After upgrading to Open XDMoD 6.0 or higher and ensuring that it is working properly, enabling SUPReMM requires several steps:

  1. Install a SUPReMM data collection framework on the HPC compute nodes.
  2. Install MongoDB document database to store job-level performance data.
  3. Install and configure the SUPReMM Open XDMoD module.
  4. Install and configure the SUPReMM Job Summarization framework.
  5. Run the SUPReMM Job Summarization and Data Ingestion processes.

It is recommended that these steps be performed in the order listed.

System Requirements

The detailed list of software packages for each subsystem is listed in the respective system requirements pages.

Hardware requirements

The Open XDMoD SUPReMM module should be installed on the existing Open XDMoD system.

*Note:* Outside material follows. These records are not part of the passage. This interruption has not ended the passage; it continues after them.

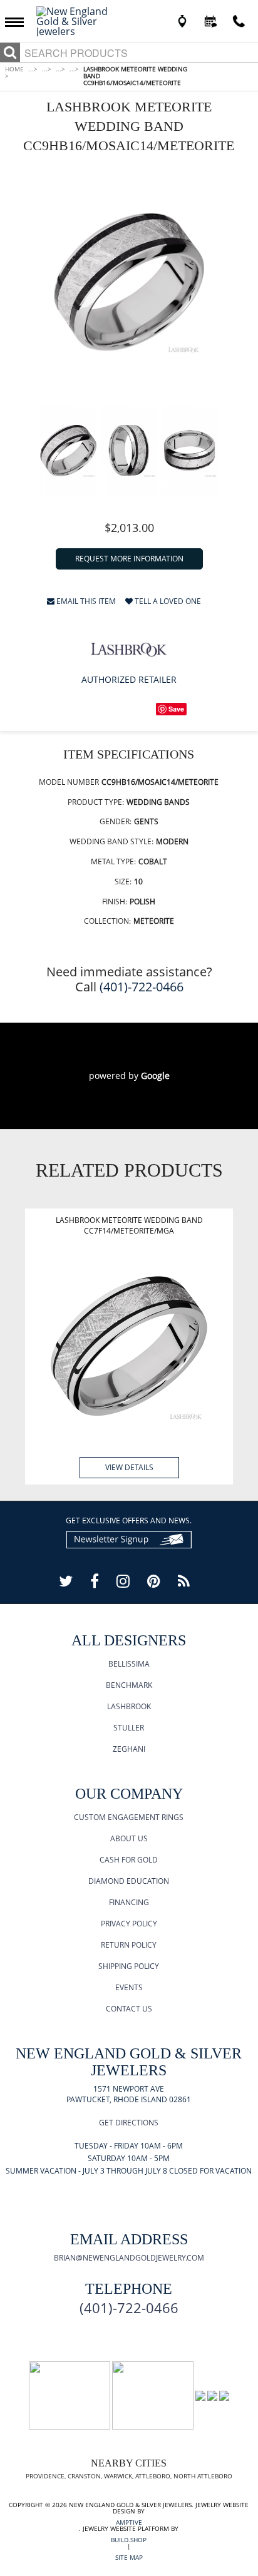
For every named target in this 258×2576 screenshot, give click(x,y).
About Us (129, 1838)
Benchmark (129, 1685)
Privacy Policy (129, 1923)
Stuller (128, 1727)
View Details (129, 1467)
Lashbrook (129, 1706)
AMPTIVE (129, 2522)
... (33, 68)
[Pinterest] (153, 1580)
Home (14, 72)
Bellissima (129, 1664)
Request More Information (129, 558)
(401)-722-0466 (141, 986)
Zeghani (129, 1749)
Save (176, 708)
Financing (129, 1902)
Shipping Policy (128, 1966)
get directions (128, 2122)
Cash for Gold (129, 1859)
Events (129, 1987)
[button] (17, 21)
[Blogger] (184, 1580)
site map (129, 2557)
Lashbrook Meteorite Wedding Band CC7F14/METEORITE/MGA (129, 1225)
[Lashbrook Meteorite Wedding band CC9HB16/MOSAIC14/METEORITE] (129, 281)
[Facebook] (94, 1580)
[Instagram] (123, 1580)
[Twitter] (66, 1580)
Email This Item (85, 602)
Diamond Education (128, 1881)
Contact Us (129, 2008)
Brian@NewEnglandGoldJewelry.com (129, 2257)
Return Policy (129, 1945)
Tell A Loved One (167, 602)
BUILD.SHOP (129, 2540)
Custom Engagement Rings (128, 1817)
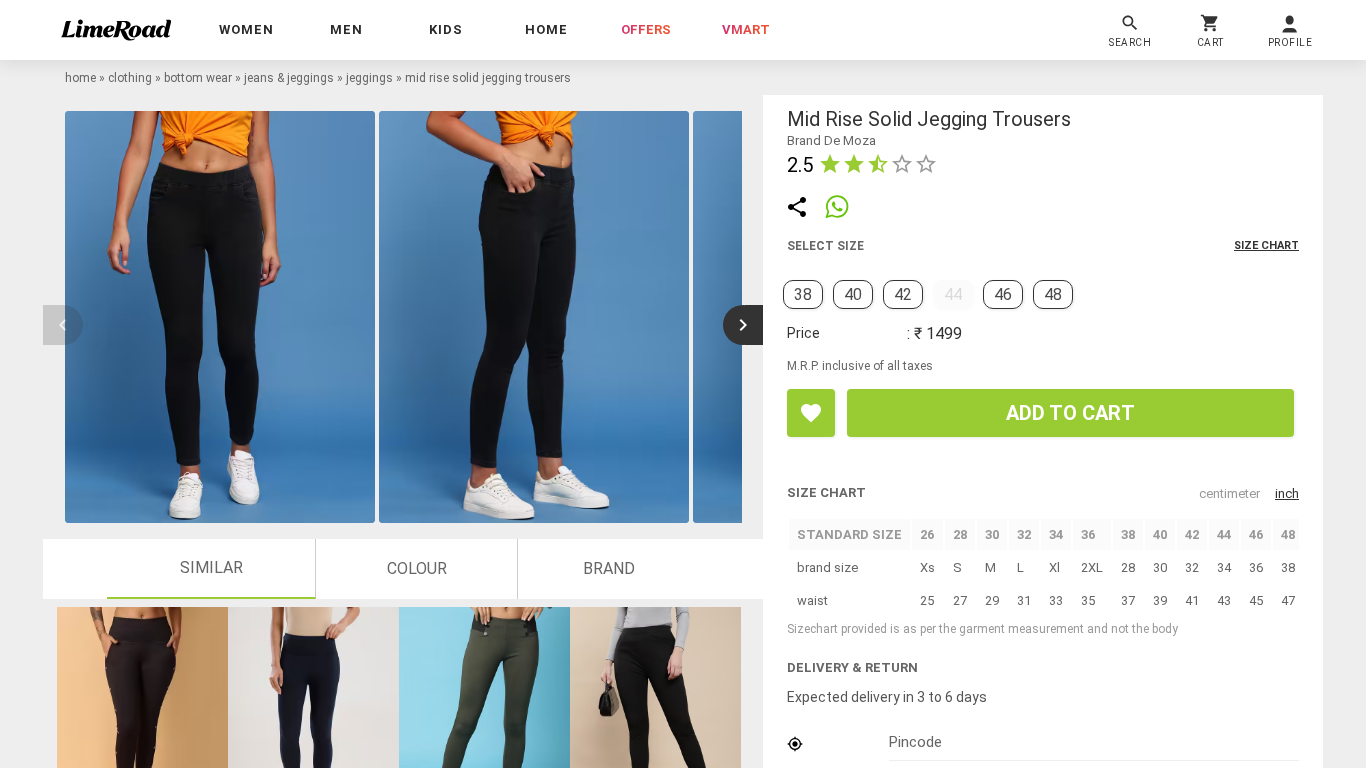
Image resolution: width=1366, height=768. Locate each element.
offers (646, 29)
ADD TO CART (1070, 413)
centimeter (1229, 493)
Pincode (915, 742)
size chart (1266, 245)
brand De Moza (831, 140)
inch (1287, 493)
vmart (746, 29)
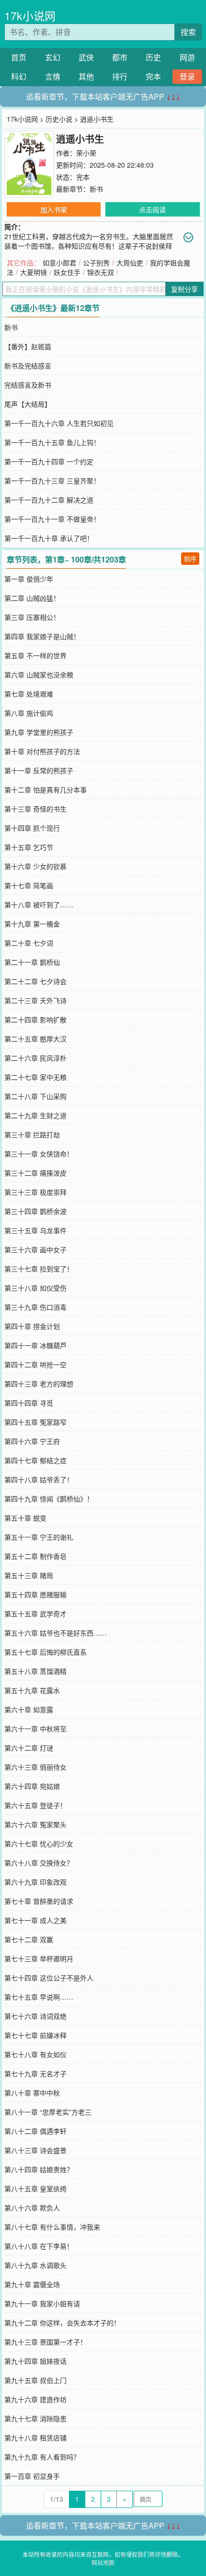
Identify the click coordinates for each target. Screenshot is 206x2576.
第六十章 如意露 (28, 1709)
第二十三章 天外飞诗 (35, 1000)
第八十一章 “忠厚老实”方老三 (48, 2112)
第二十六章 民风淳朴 (35, 1058)
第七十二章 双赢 (28, 1939)
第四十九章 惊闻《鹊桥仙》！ (48, 1498)
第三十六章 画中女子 (35, 1249)
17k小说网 (30, 15)
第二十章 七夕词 (28, 943)
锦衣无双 (100, 272)
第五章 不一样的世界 (35, 655)
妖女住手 (67, 272)
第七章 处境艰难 (28, 693)
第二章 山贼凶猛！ (32, 598)
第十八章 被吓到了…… (38, 904)
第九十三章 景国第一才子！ (45, 2342)
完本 (153, 76)
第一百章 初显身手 (32, 2476)
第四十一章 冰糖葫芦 (35, 1345)
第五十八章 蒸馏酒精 (35, 1671)
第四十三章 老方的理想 (38, 1383)
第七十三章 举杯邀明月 (38, 1958)
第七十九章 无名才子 (35, 2073)
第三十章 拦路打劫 (32, 1134)
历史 (153, 57)
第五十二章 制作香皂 (35, 1556)
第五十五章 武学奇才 (35, 1613)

The PCP data collection software should be installed on the existing HPC compute nodes.

The SUPReMM job-level summarization software and SUPReMM document store server may be installed on the same machine as the Open XDMoD software. However, for best performance, it is recommended that a dedicated machine is used to host the document store server that contains the job summary documents. This machine can also be used to run the job-level summarization software.

We do not recommend installing databases or webservers on any HPC compute nodes.

Storage requirements

The amount of data storage depends on the amount of historical data that is desired to be stored.

The following estimates are based on using the default configuration:

  • Raw node level metrics: 70 MB per node per day (stored as files on the network filesystem)
  • Job level summary records: 36 KB per job (stored in MongoDB)
  • XDMoD datawarehouse: 2 KB per job (stored in MySQL)

These estimates were obtained from the average storage usage for the SUPReMM system installed on the HPC resource at CCR Buffalo. The actual quantity of data storage required depends on many factors including the rate of job creation and which metrics are collected.